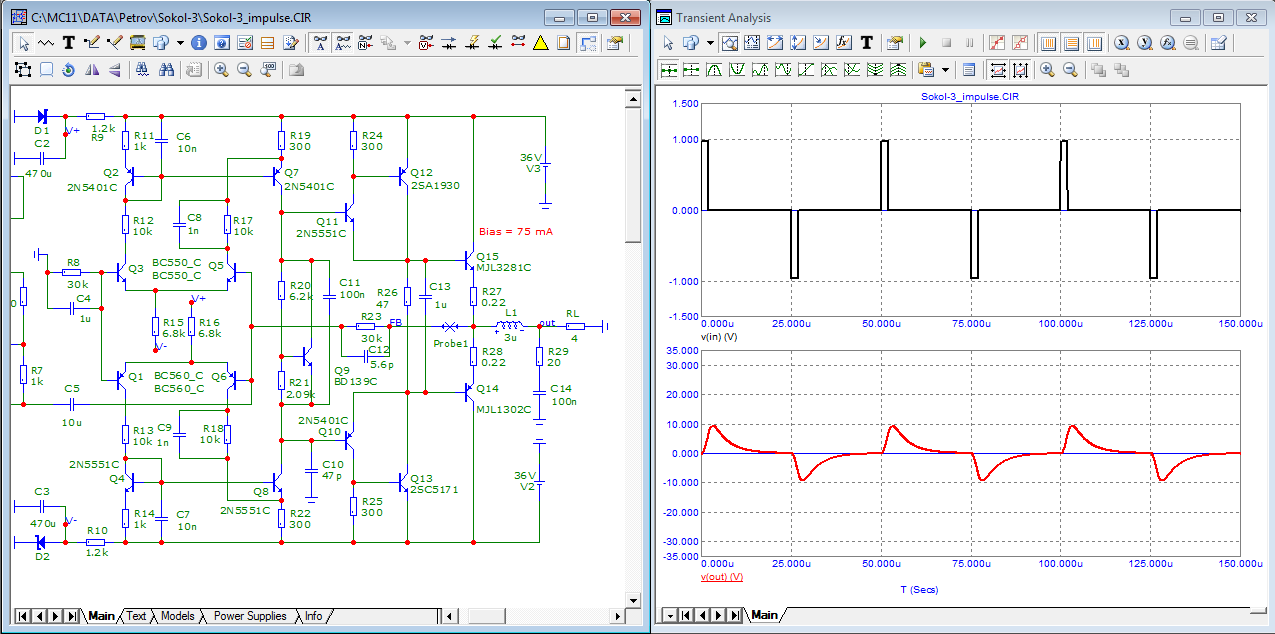
Task: Toggle the Scale mode button in analysis toolbar
Action: pos(730,43)
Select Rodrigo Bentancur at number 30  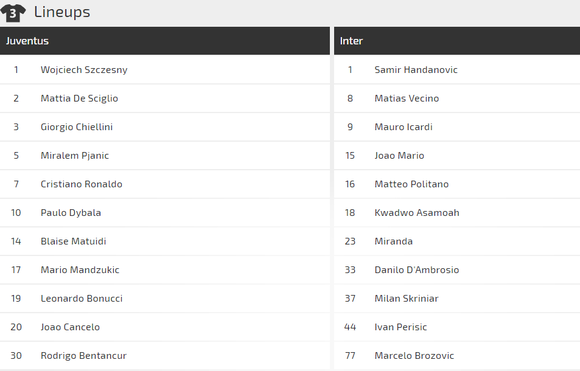[x=84, y=355]
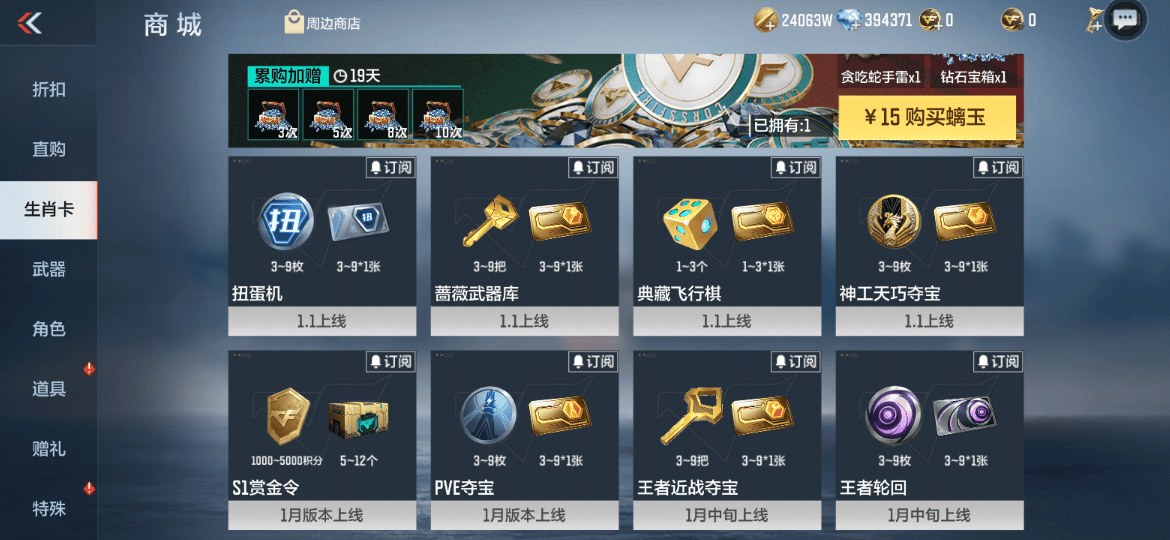Click the purple swirl orb in 王者轮回
Viewport: 1170px width, 540px height.
tap(892, 416)
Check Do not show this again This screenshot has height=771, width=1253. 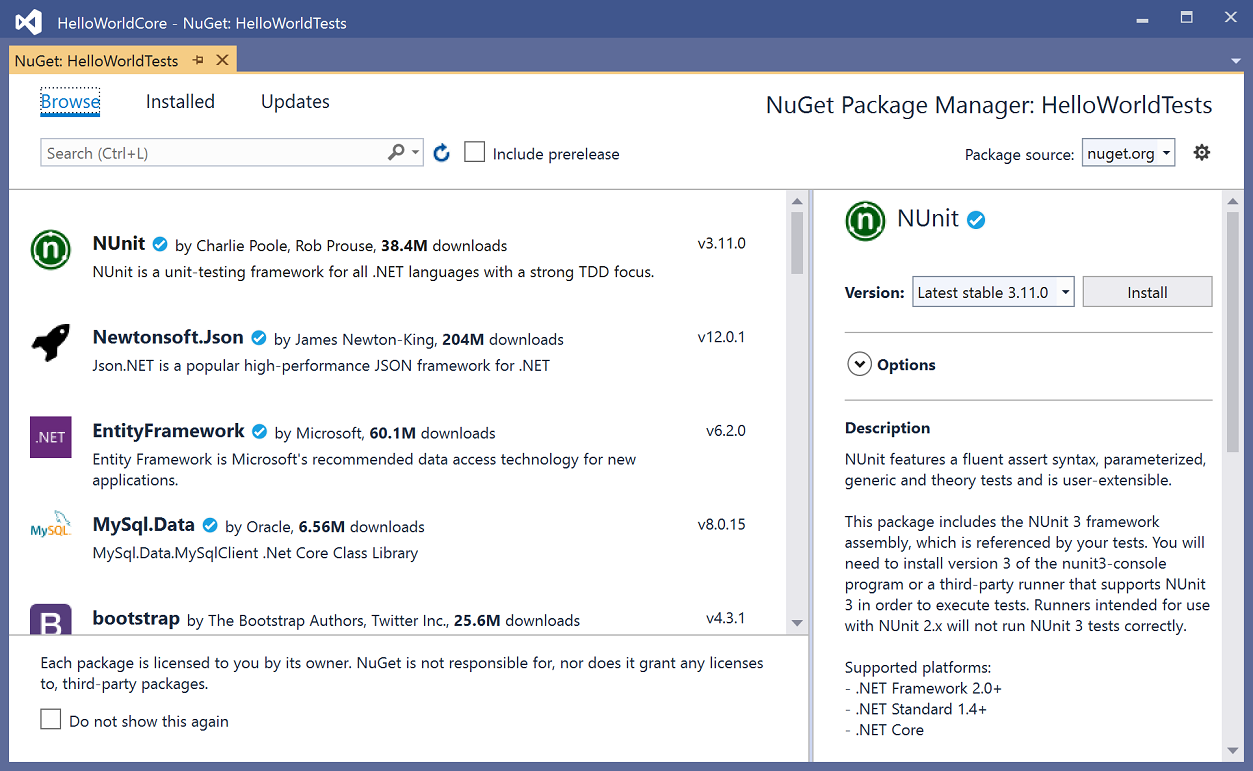[51, 718]
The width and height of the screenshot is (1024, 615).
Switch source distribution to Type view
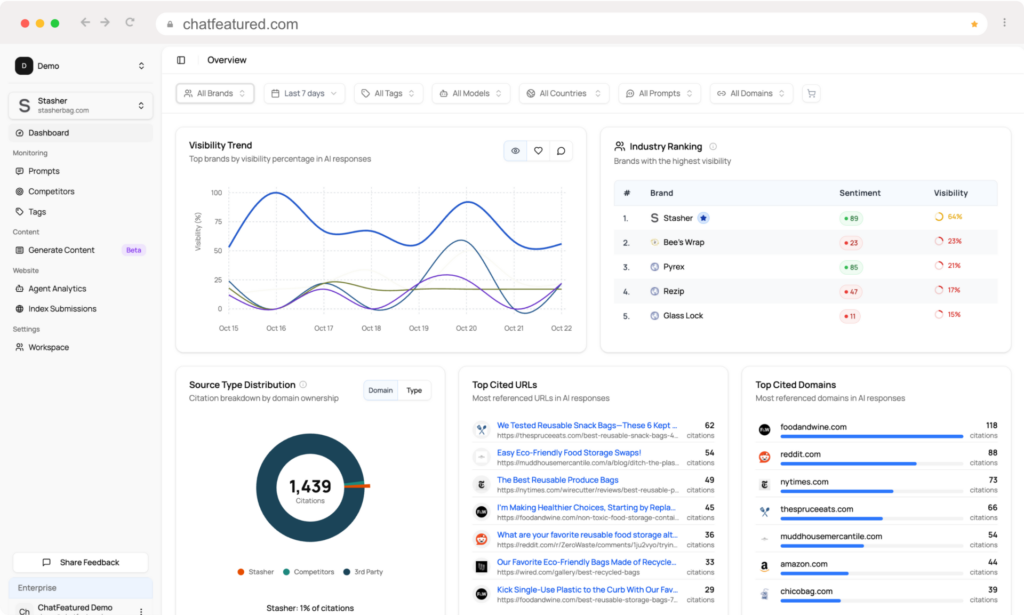[414, 390]

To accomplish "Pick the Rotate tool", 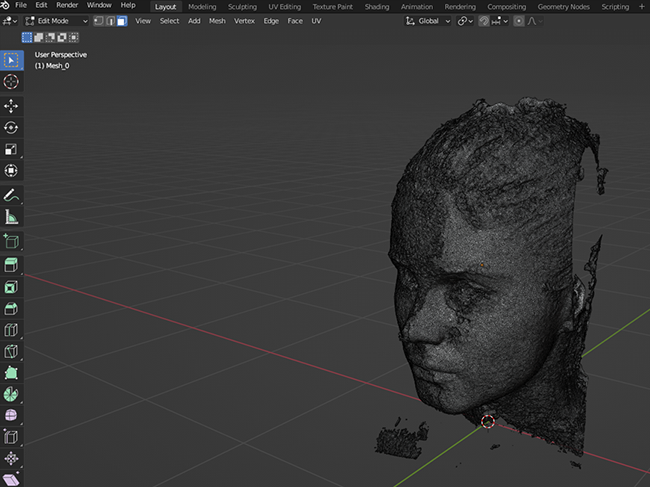I will [x=12, y=128].
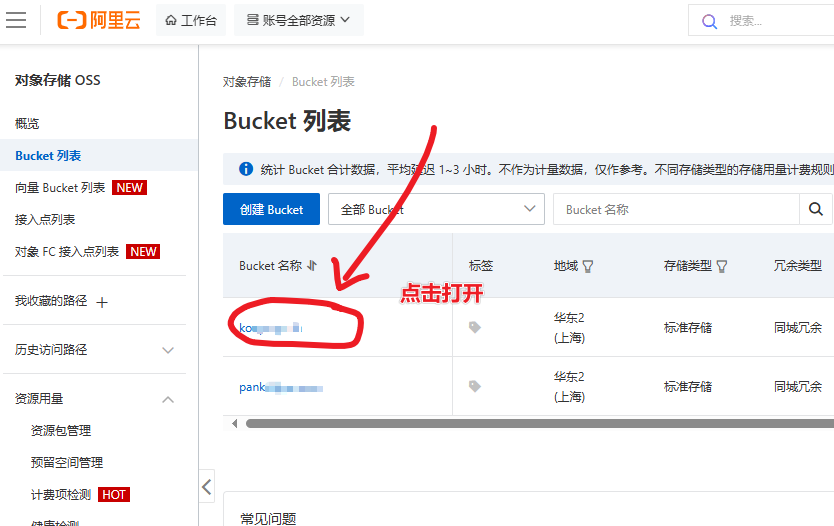
Task: Filter storage type with funnel icon
Action: (x=722, y=266)
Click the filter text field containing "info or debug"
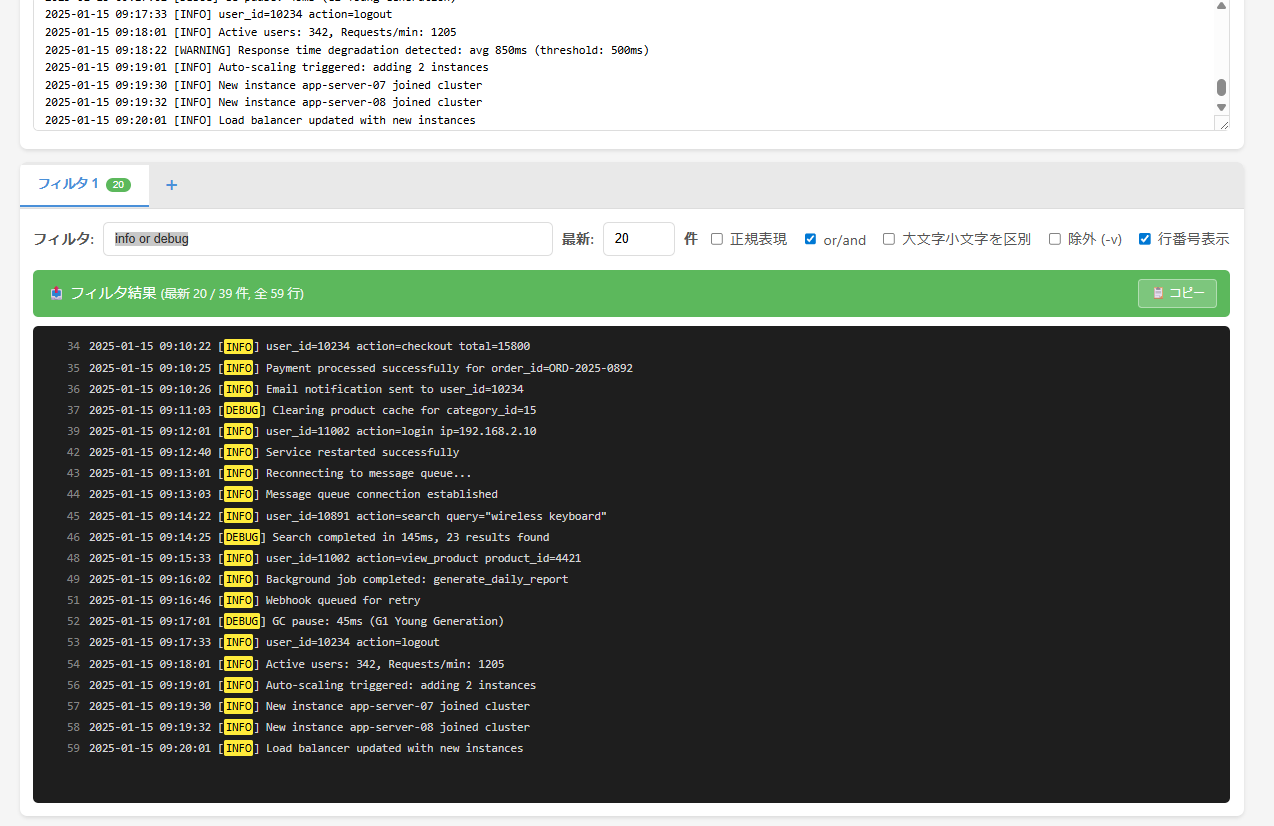The width and height of the screenshot is (1274, 826). [x=327, y=239]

========================================================================

◆ Goal of the exercise
Set down nothing but the lines from the one containing "Click the filter" to the final line above, both included, with every picture left out.

◆ Task output
Click the filter text field containing "info or debug"
The width and height of the screenshot is (1274, 826). [x=327, y=239]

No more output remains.